Start of Provided records

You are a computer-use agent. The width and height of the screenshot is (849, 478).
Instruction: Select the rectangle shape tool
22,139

End of Provided records
Start of Provided records

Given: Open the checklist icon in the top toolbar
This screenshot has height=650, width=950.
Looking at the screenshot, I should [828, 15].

End of Provided records
Start of Provided records

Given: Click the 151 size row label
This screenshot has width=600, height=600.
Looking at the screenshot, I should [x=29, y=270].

End of Provided records

## [What to produce]
Using the records above, report each line that contains the word "Given" by copying it.

## [Response area]
Given: Open the checklist icon in the top toolbar
Given: Click the 151 size row label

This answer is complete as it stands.